An existential risk lying further down the road is the accidental misuse of nanotechnology. A self-replicating “nanobot” would be defined as a device made of nanoscale molecular components that can make copies of itself from materials in its surroundings. While the Foresight Institute, whose mission is to ensure the beneficial implementation of nanotechnology, has determined measures to ensure the safe use of nanotech assemblers in a laboratory setting, this does not address the potential for intentional misuse in an uncontrolled environment, leading to nanobots multiplying wildly out of control. Eric Drexler explained the threats associated with the exponential growth of nanoscale assembers in Engines of Creation and labeled the risk “grey goo.”

"Thus the first replicator assembles a copy in one thousand seconds, the two replicators then build two more in the next thousand seconds, the four build another four, and the eight build another eight. At the end of ten hours, there are not thirty-six new replicators, but over 68 billion. In less than a day, they would weigh a ton; in less than two days, they would outweigh the Earth; in another four hours, they would exceed the mass of the Sun and all the planets combined - if the bottle of chemicals hadn't run dry long before."

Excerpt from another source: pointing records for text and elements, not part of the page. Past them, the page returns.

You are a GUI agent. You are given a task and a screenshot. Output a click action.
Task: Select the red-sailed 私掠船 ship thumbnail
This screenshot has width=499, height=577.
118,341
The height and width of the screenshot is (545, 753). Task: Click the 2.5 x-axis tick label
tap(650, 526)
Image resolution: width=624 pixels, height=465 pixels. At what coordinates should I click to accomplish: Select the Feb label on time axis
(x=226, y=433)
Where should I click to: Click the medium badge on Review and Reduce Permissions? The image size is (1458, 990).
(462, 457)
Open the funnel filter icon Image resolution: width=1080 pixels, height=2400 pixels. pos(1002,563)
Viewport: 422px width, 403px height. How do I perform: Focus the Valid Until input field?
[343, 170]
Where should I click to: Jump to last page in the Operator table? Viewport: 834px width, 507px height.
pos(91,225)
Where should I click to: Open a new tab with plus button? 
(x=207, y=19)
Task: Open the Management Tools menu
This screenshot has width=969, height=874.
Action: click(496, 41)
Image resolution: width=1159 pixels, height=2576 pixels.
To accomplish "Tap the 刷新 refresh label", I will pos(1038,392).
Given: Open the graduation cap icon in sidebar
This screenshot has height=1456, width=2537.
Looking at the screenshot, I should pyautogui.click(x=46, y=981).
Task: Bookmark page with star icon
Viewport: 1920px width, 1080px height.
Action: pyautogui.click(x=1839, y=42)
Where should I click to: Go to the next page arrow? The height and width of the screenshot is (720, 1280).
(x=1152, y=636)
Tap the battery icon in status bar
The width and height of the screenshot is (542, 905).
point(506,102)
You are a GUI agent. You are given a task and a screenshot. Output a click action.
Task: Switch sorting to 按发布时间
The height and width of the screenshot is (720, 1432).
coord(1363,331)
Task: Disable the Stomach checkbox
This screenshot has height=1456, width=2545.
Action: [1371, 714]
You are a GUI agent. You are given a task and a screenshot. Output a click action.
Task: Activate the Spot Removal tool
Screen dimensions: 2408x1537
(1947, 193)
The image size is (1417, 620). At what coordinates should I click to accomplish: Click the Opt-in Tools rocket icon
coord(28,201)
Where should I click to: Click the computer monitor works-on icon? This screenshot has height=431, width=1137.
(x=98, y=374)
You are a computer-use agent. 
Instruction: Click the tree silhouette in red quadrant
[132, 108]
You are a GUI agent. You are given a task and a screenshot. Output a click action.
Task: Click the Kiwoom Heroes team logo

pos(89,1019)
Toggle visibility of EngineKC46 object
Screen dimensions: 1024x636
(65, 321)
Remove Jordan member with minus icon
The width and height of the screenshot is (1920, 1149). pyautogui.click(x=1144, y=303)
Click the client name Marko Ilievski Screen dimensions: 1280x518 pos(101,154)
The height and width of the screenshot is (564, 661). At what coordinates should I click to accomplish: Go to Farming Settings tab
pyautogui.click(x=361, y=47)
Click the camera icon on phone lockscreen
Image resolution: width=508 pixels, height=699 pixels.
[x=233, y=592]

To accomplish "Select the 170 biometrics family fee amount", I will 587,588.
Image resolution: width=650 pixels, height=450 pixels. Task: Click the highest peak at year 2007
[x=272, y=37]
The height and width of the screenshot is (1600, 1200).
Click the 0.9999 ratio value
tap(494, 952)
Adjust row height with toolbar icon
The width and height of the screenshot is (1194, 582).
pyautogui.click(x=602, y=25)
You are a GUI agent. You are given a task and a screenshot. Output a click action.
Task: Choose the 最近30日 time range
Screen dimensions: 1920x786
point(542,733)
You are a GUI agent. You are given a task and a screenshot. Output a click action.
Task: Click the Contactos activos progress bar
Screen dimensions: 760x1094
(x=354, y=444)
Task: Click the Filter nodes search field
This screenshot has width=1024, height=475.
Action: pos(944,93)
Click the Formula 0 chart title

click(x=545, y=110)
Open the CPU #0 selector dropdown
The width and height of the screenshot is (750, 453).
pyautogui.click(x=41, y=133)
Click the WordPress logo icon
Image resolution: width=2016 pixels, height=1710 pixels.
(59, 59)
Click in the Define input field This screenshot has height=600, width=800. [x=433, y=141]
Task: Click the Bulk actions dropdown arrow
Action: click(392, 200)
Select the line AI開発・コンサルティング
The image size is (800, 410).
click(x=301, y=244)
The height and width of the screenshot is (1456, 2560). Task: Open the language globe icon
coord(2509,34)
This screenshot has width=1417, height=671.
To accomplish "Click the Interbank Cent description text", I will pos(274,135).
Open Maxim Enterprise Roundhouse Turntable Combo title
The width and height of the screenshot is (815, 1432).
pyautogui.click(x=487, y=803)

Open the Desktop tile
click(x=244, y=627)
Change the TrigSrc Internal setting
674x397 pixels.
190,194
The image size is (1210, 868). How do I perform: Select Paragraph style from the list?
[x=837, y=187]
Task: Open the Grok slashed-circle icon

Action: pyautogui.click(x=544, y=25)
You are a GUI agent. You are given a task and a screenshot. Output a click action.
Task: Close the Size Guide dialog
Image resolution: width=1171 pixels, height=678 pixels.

As an antidote to grey goo, Drexler proposed the use of active shields, global immune systems that could counteract the unregulated proliferation of assemblers. Recently Ralph Merkle and Michael Vassar in conjunction with the Lifeboat Foundation proposed plans for a Nanoshield to protect against self-replicating nanobots.

An often unforeseen source of existential risk is destructive artificial intelligence. An AI intelligence that was not programmed properly might simply fail to include human survival in its agenda. Technologists concerned with human equivalent machine intelligence cite an article written by Vernor Vinge in 1993, entitled The Coming Technological Singularity, as foreseeing a possible scenario for the creation of a godlike superintelligence.

“Let an ultraintelligent machine be defined as a machine that can far surpass all the intellectual activities of any any man however clever. Since the design of machines is one of these intellectual activities, an ultraintelligent machine could design even better machines; there would then unquestionably be an "intelligence explosion," and the intelligence of man would be left far behind.”

The organization currently devoting its efforts to ensuring the safe development of AI is the Singularity Institute for Artificial Intelligence. The goal of the research team is to ensure that advances in the field of robotics reflect the humane values of human civilization.

The positive side of accelerating technological change is the possibility that human civilization might overcome the constraints forced upon it by centuries of environmental selection pressures. By creating technologies that enhance intelligence and improve the potential for mutual cooperation, our species may well continue to elude self-destruction. While relinquishment is most likely impossible to implement safely and counter to the human desire to expand knowledge, the continued development of human society obviously ought to be directed by the ethical imperatives that safeguard our continued survival in the face of existential risks.